++++ Supplied passage ++++

Stress and Burnout / Resilience
Stress, burnout and suicide rates among physicians and other healthcare providers are reaching alarming levels. One report claims that nearly two-thirds of U.S. physicians are burned out, depressed, or experiencing a combination of both. This is not only a disaster for providers' work life quality, it can lead to medical mistakes, patient safety issues, and lower quality of care for patients. It also creates problems for practice management and workforce scheduling given the turnover, absenteeism, and reduced productivity it causes.
This problem begins in medical school and requires a multi-dimensional response. According to the study's lead author and Mayo Clinic researcher Dr. Liselotte Dyrbye, "We need to sort of figure out ways to nurture empathy and to help trainees build their social support. But ultimately, the problem with burnout isn't because the medical student, or resident or physicians in practice is somehow defective in personal coping strategies—it is ultimately coming from the work and the learning environment, and that's really where attention should be focused in terms of strategies." (Modern Healthcare, Sept. 2018).
Potential Process Work — Design and implementation a wellness program, removing variation, defects, and inefficiencies in care processes that put unnecessary burden on providers; improved empanelment, scheduling and no-show management, more efficient means of completing clinical documentation and so on.
Potential Soft-Skill and Behavior-Change Interventions — Resilience, emotional intelligence, mindfulness, sleep, nutrition, social/peer support group and so on.
Stress and burnout are symptoms of deep and systemic problems in our healthcare system. Addressing them calls for approaches that combine leadership, process improvement, soft skill development, and wide-spread behavior changes.

++++

● **Task instructions**
a - List every soft-skill and behavior-change intervention that the burnout passage names.
b - For each statement, say whether it agrees with the burnout passage: (i) the report it cites claims that nearly two-thirds of U.S. physicians are burned out, depressed, or both; (ii) Dr. Liselotte Dyrbye attributes burnout mainly to defective personal coping strategies; (iii) the problem is said to begin in residency.
The items that come next play no part in this work.

++++ Excerpted data ++++

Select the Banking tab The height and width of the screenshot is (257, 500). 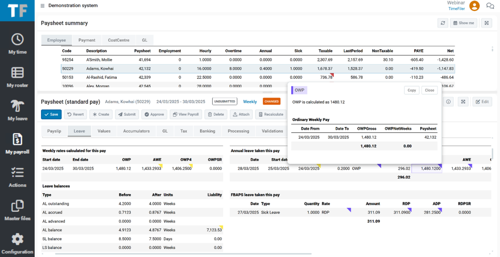click(207, 131)
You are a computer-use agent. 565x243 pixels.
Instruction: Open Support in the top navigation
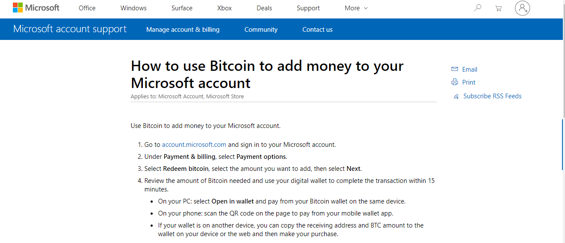pyautogui.click(x=308, y=8)
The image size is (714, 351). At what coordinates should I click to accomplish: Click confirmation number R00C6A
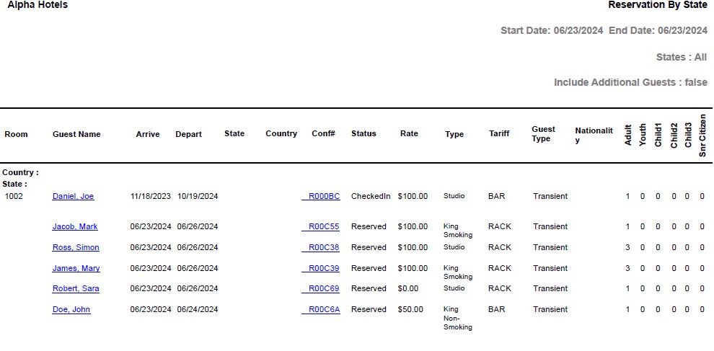coord(323,309)
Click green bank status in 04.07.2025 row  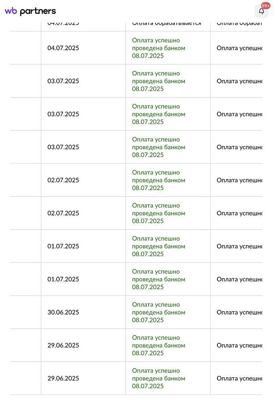(158, 48)
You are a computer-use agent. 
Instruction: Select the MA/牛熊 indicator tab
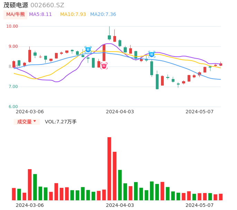[x=16, y=15]
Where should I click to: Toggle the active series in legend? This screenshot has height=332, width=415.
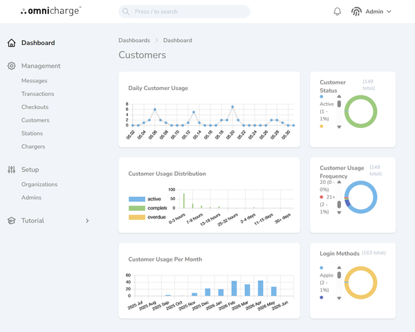click(x=145, y=199)
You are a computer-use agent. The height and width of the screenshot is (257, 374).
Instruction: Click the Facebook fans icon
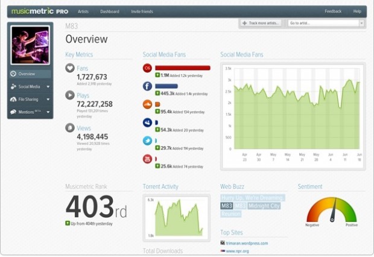[x=147, y=86]
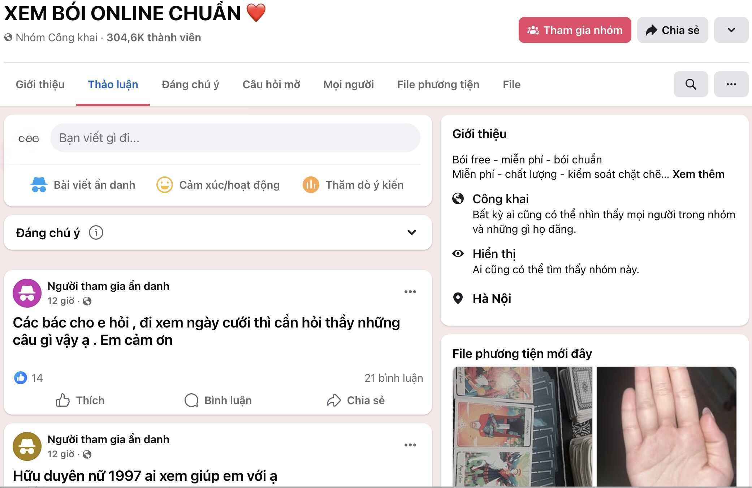Viewport: 752px width, 488px height.
Task: Like the wedding-date post with Thích
Action: pos(80,400)
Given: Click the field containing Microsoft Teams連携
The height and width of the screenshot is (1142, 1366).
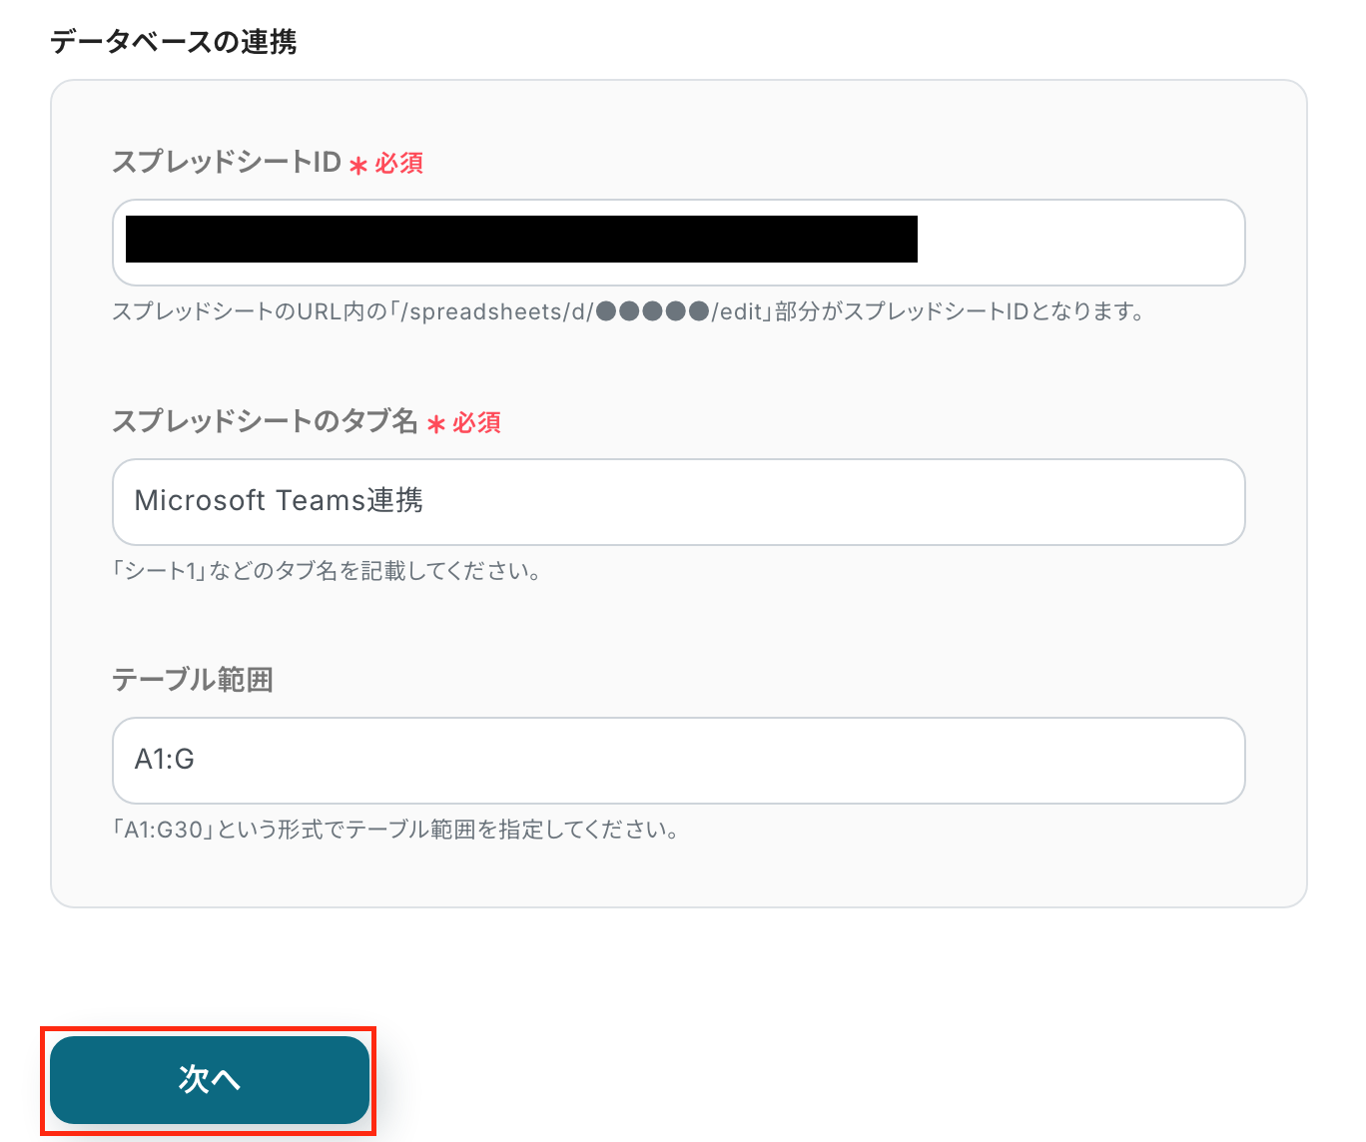Looking at the screenshot, I should pos(679,502).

++++

● **Answers in order**
a - Resilience, emotional intelligence, mindfulness, sleep, nutrition, social/peer support group

b -
(i) Yes: "nearly two-thirds of U.S. physicians are burned out, depressed, or experiencing a combination of both"
(ii) No: "the problem with burnout isn't because the medical student, or resident or physicians in practice is somehow defective in personal coping strategies"
(iii) No: "This problem begins in medical school"